Hoje, membros do Movimento Comunitário Levanta Bauru vão distribuir na Câmara uma proposta alternativa para a cobrança da CIP. De acordo com Nélson Ribeiro da Silva, quem consumir até 50 quilowatts ficaria isento da taxa. De 51 a 300 quilovatts, seriam aplicados 2% sobre a conta. Acima de 300 quilowatts, os consumidores pagariam 5%. O movimento também criou um teto para a taxação: R$ 20,00.

O Grupo Pró Bauru também apresentou à Câmara um estudo que serve de “alternativa justa” ao projeto de lei. A proposta do grupo prevê valores fixos de contribuição conforme o consumo de energia elétrica, isenta 12 mil consumidores residenciais que se enquadram no consumo de baixa renda e, a principal mudança, amplia a base de cobrança também para os proprietários de terreno.

Segundo cálculos do grupo, se a lei for aprovada a prefeitura poderá arrecadar até três vezes mais do que o necessário para custear a iluminação pública.
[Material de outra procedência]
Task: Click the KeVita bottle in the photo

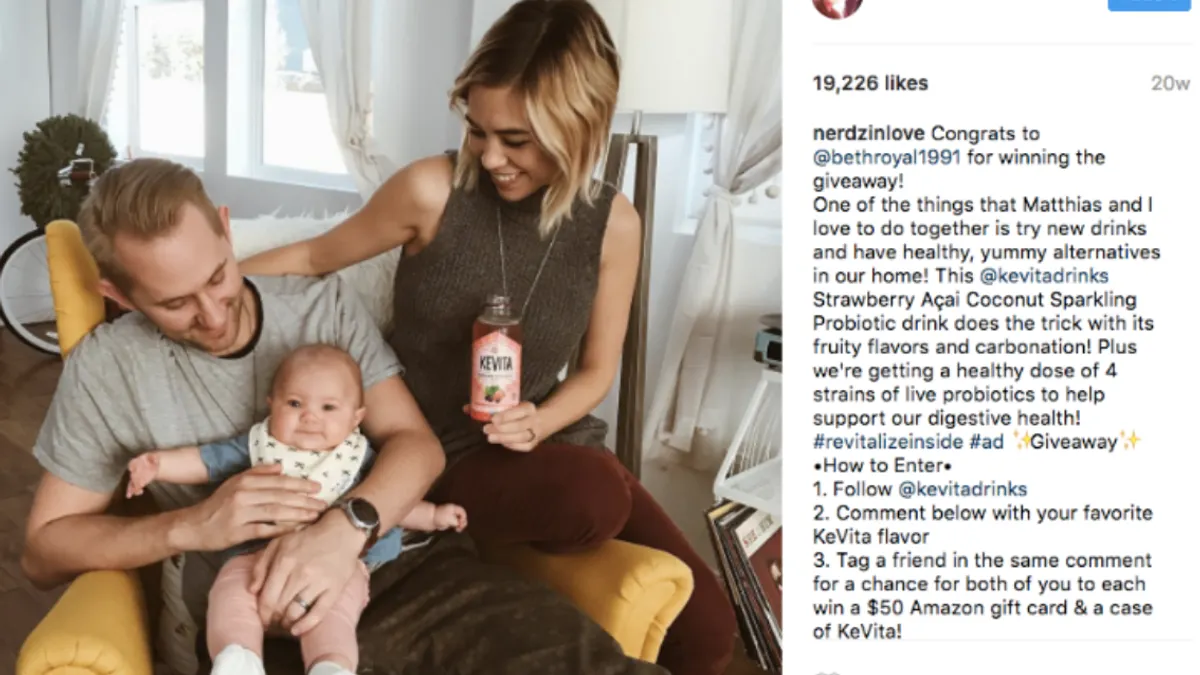Action: 495,358
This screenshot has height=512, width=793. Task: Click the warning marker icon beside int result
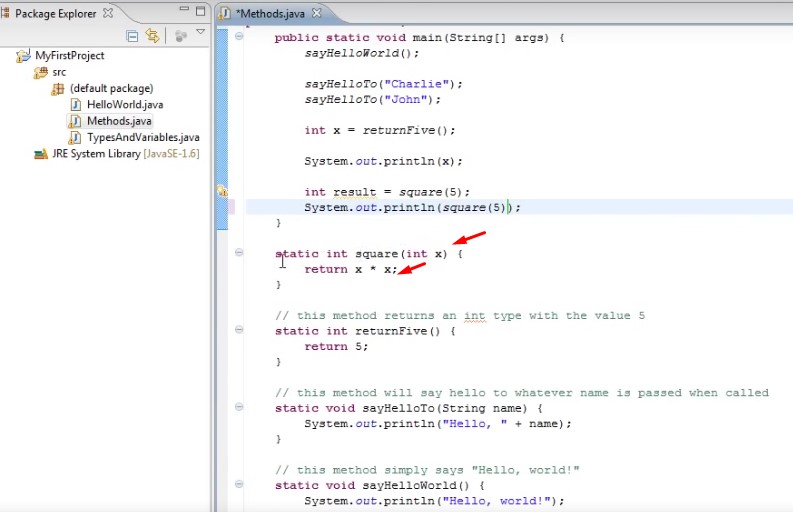[222, 190]
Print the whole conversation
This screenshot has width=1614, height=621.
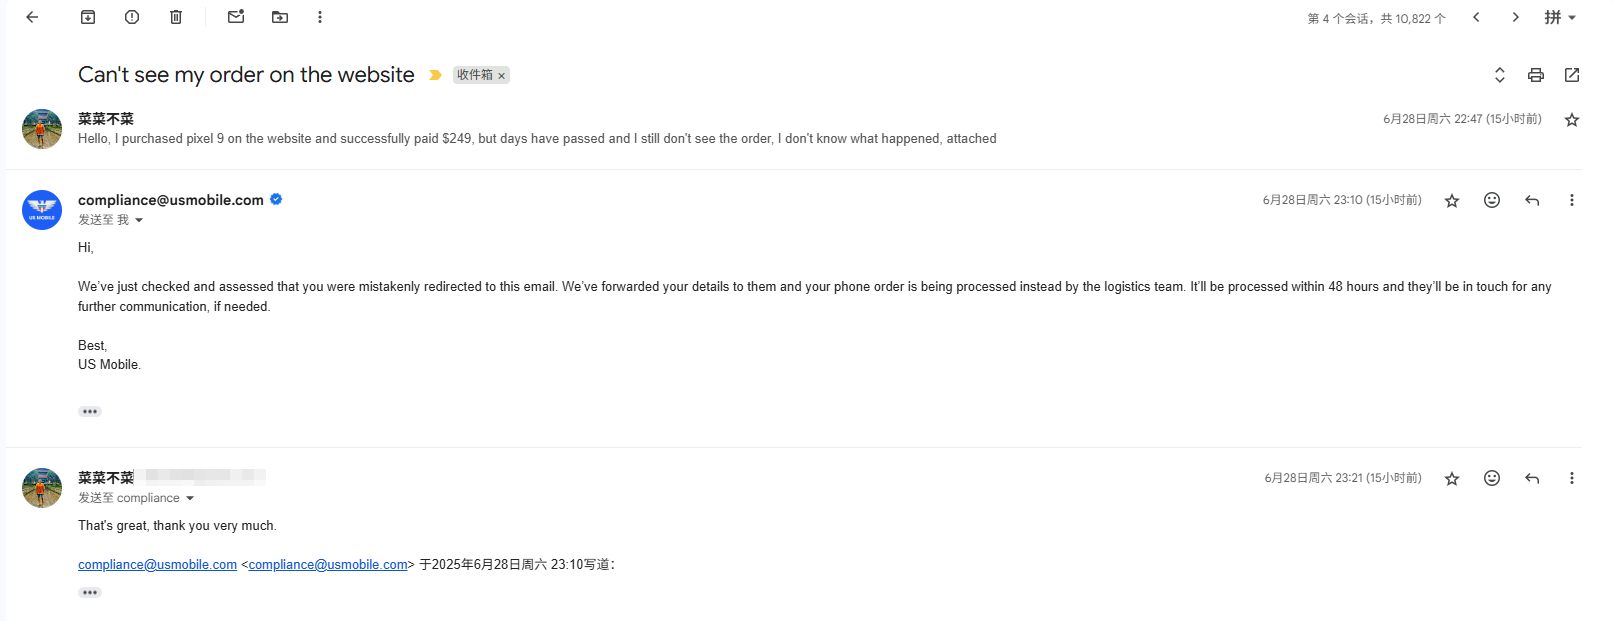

Pelo estudo apresentado, a prefeitura arrecadaria R$ 412 mil mensais com a CIP. Excluindo o valor destinado à CPFL, sobrariam R$ 19,6 mil de provisão para reajuste na tarifa e R$ 32,4 mil de provisão para custeio de expansão da rede de iluminação.

A taxa proposta varia de R$ 1,00 a R$ 9,00 por mês. Na média, o valor cobrado seria de R$ 2,13. A proposta prevê a ampliação da base de cobrança para proprietários de terreno - fator que seria responsável por R$ 148 mil mensais.

O objetivo do Executivo com a criação da CIP é recuperar a perda financeira provocada pela ausência da Taxa de Iluminação Pública (TIP), cuja cobrança foi declarada inconstitucional pela Câmara em 1998.

Se o projeto for aprovado como está, a prefeitura espera arrecadar cerca de R$ 340 mil mensais, mesmo valor da conta que a CPFL envia todo mês à administração municipal. O Poder Público mantém uma dívida com a companhia calculada em cerca de R$ 15 milhões, decorrente do não-pagamento das contas de iluminação pública desde 2000.

Por conta do calote, a CPFL se recusa a atender os pedidos de instalação de novos pontos de iluminação na cidade. O embate entre a companhia e a prefeitura já está no Poder Judiciário. A administração municipal também reivindica a taxação da empresa pelo uso do solo no qual estão fincados seus milhares de postes de iluminação.